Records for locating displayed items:
'''

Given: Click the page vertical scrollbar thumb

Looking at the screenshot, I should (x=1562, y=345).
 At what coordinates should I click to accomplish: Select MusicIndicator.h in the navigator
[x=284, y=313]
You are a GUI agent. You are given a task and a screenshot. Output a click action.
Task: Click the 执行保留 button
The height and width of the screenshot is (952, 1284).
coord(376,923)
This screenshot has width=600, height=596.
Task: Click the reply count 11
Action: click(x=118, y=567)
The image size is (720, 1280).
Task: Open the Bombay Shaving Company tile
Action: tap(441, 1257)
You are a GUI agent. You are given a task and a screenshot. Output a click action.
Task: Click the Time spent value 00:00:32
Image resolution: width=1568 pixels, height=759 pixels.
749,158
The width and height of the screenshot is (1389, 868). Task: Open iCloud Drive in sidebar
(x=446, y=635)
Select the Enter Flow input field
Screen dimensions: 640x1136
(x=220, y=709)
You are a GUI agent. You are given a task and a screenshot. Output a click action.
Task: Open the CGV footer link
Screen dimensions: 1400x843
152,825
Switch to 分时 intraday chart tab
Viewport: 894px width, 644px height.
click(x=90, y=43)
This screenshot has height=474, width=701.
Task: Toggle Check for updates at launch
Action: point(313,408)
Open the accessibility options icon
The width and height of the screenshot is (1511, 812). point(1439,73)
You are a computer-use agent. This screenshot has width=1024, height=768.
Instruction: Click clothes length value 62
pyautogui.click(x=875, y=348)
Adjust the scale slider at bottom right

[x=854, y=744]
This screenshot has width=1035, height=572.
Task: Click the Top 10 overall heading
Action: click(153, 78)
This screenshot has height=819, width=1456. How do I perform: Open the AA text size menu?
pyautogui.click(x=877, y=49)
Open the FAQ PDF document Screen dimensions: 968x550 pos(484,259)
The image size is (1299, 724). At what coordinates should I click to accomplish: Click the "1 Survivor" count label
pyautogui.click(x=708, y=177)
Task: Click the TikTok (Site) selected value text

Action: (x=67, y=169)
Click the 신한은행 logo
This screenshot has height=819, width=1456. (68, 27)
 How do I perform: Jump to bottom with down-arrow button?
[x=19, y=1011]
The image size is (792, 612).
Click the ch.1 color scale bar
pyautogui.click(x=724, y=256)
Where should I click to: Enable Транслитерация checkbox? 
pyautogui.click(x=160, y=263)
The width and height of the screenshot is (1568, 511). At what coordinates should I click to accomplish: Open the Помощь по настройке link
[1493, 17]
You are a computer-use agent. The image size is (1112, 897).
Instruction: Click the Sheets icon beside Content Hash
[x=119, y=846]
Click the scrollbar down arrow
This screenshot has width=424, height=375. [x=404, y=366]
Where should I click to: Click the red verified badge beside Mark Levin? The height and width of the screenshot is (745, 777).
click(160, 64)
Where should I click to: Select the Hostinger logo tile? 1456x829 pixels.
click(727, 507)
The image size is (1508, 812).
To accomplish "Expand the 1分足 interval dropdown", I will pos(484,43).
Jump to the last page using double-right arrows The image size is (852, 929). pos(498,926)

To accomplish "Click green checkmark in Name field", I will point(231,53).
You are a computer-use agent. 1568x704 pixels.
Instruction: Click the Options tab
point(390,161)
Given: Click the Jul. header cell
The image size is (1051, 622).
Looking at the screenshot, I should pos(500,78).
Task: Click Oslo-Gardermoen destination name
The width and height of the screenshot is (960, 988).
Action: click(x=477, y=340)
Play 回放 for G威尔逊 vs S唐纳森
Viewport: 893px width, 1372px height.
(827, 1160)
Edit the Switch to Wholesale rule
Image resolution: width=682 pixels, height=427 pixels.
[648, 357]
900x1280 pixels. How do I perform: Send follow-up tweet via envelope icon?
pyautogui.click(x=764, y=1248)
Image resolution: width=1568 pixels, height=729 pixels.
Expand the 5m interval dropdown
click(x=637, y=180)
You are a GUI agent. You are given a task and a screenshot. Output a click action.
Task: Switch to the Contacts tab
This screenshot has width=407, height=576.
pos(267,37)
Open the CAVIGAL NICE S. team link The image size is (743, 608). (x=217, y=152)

'''

# CHALLENGE
Can you reproduce every one of the records above word for word?

# WRITTEN SOLUTION
Given: Click the page vertical scrollbar thumb

Looking at the screenshot, I should (x=1562, y=345).
 At what coordinates should I click to accomplish: Select MusicIndicator.h in the navigator
[x=284, y=313]
You are a GUI agent. You are given a task and a screenshot. Output a click action.
Task: Click the 执行保留 button
The height and width of the screenshot is (952, 1284).
coord(376,923)
This screenshot has width=600, height=596.
Task: Click the reply count 11
Action: click(x=118, y=567)
The image size is (720, 1280).
Task: Open the Bombay Shaving Company tile
Action: tap(441, 1257)
You are a GUI agent. You are given a task and a screenshot. Output a click action.
Task: Click the Time spent value 00:00:32
Image resolution: width=1568 pixels, height=759 pixels.
749,158
The width and height of the screenshot is (1389, 868). Task: Open iCloud Drive in sidebar
(x=446, y=635)
Select the Enter Flow input field
Screen dimensions: 640x1136
(x=220, y=709)
You are a GUI agent. You are given a task and a screenshot. Output a click action.
Task: Open the CGV footer link
Screen dimensions: 1400x843
152,825
Switch to 分时 intraday chart tab
Viewport: 894px width, 644px height.
click(x=90, y=43)
This screenshot has height=474, width=701.
Task: Toggle Check for updates at launch
Action: point(313,408)
Open the accessibility options icon
The width and height of the screenshot is (1511, 812). point(1439,73)
You are a computer-use agent. This screenshot has width=1024, height=768.
Instruction: Click clothes length value 62
pyautogui.click(x=875, y=348)
Adjust the scale slider at bottom right

[x=854, y=744]
This screenshot has width=1035, height=572.
Task: Click the Top 10 overall heading
Action: click(153, 78)
This screenshot has height=819, width=1456. How do I perform: Open the AA text size menu?
pyautogui.click(x=877, y=49)
Open the FAQ PDF document Screen dimensions: 968x550 pos(484,259)
The image size is (1299, 724). At what coordinates should I click to accomplish: Click the "1 Survivor" count label
pyautogui.click(x=708, y=177)
Task: Click the TikTok (Site) selected value text

Action: (x=67, y=169)
Click the 신한은행 logo
This screenshot has height=819, width=1456. (68, 27)
 How do I perform: Jump to bottom with down-arrow button?
[x=19, y=1011]
The image size is (792, 612).
Click the ch.1 color scale bar
pyautogui.click(x=724, y=256)
Where should I click to: Enable Транслитерация checkbox? 
pyautogui.click(x=160, y=263)
The width and height of the screenshot is (1568, 511). At what coordinates should I click to accomplish: Open the Помощь по настройке link
[1493, 17]
You are a computer-use agent. The image size is (1112, 897).
Instruction: Click the Sheets icon beside Content Hash
[x=119, y=846]
Click the scrollbar down arrow
This screenshot has width=424, height=375. [x=404, y=366]
Where should I click to: Click the red verified badge beside Mark Levin? The height and width of the screenshot is (745, 777).
click(160, 64)
Where should I click to: Select the Hostinger logo tile? 1456x829 pixels.
click(727, 507)
The image size is (1508, 812).
To accomplish "Expand the 1分足 interval dropdown", I will pos(484,43).
Jump to the last page using double-right arrows The image size is (852, 929). pos(498,926)

To accomplish "Click green checkmark in Name field", I will point(231,53).
You are a computer-use agent. 1568x704 pixels.
Instruction: Click the Options tab
point(390,161)
Given: Click the Jul. header cell
The image size is (1051, 622).
Looking at the screenshot, I should pos(500,78).
Task: Click Oslo-Gardermoen destination name
The width and height of the screenshot is (960, 988).
Action: click(x=477, y=340)
Play 回放 for G威尔逊 vs S唐纳森
Viewport: 893px width, 1372px height.
(827, 1160)
Edit the Switch to Wholesale rule
Image resolution: width=682 pixels, height=427 pixels.
[648, 357]
900x1280 pixels. How do I perform: Send follow-up tweet via envelope icon?
pyautogui.click(x=764, y=1248)
Image resolution: width=1568 pixels, height=729 pixels.
Expand the 5m interval dropdown
click(x=637, y=180)
You are a GUI agent. You are given a task and a screenshot. Output a click action.
Task: Switch to the Contacts tab
This screenshot has width=407, height=576.
pos(267,37)
Open the CAVIGAL NICE S. team link The image size is (743, 608). (x=217, y=152)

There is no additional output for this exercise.